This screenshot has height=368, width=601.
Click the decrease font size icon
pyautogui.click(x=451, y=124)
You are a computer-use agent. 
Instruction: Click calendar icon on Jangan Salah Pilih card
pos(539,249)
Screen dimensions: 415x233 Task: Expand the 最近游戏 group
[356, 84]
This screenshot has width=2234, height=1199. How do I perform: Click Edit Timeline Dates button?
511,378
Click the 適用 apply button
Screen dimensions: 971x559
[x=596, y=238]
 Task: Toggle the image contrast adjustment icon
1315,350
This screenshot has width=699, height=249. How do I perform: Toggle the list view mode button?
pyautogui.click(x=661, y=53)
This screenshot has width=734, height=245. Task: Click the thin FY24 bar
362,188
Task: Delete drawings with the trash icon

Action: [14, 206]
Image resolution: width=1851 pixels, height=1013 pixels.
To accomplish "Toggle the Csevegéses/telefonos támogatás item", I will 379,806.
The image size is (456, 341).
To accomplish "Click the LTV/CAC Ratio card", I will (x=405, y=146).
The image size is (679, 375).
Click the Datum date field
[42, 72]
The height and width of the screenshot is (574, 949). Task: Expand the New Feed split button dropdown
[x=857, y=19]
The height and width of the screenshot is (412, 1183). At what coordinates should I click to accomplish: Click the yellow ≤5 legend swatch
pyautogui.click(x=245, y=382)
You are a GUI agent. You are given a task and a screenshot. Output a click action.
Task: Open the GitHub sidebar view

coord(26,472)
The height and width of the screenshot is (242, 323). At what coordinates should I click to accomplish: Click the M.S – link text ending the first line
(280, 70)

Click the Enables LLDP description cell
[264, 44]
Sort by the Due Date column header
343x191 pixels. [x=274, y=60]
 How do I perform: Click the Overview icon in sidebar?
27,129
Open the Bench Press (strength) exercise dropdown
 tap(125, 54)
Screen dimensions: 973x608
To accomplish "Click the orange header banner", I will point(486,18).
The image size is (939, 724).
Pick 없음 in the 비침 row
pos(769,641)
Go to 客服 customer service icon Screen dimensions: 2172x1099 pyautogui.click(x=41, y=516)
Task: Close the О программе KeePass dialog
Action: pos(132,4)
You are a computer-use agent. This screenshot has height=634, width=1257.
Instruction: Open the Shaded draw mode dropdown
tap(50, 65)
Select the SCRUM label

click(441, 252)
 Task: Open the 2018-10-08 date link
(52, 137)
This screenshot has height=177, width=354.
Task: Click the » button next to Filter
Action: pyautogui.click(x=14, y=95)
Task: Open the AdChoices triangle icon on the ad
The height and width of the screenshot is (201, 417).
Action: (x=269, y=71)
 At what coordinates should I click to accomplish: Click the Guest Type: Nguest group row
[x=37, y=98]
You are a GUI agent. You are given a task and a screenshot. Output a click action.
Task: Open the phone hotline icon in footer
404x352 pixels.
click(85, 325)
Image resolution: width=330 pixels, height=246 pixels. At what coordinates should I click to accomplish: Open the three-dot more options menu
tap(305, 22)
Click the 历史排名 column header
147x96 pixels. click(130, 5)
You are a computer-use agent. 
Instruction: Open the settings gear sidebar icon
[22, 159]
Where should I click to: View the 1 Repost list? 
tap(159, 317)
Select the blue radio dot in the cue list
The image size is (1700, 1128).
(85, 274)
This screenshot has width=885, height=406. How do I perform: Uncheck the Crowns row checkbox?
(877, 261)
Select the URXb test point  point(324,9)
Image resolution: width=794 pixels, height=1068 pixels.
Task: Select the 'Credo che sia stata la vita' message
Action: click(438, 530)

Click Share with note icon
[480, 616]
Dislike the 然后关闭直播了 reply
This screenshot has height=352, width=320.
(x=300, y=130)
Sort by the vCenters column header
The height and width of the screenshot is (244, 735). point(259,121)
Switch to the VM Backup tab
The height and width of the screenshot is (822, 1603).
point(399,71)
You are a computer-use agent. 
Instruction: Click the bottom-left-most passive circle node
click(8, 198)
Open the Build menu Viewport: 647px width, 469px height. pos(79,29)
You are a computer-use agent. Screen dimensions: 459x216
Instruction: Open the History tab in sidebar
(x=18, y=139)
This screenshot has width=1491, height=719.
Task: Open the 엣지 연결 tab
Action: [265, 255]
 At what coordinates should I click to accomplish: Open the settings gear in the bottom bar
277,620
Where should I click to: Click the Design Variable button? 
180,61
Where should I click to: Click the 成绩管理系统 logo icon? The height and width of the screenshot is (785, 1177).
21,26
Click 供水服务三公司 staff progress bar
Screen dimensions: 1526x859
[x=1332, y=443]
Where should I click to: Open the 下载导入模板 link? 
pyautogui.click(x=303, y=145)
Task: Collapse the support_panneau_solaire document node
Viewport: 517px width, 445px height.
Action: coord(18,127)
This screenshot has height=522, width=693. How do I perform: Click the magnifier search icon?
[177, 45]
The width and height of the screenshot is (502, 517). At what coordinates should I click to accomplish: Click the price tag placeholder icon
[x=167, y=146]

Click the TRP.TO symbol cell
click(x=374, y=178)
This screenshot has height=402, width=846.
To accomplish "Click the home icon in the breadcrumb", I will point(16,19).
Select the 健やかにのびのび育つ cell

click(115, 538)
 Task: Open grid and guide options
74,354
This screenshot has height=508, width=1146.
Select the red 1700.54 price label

⁂

◆ Given exercise ◆
Rewrite the rows between the line holding "Go to 客服 customer" and the line holding "Action: pos(132,4)", inclusive, with "customer service icon" changed to "support icon" and nothing else altered.

◆ In response ◆
Go to 客服 support icon Screen dimensions: 2172x1099 pyautogui.click(x=41, y=516)
Task: Close the О программе KeePass dialog
Action: pos(132,4)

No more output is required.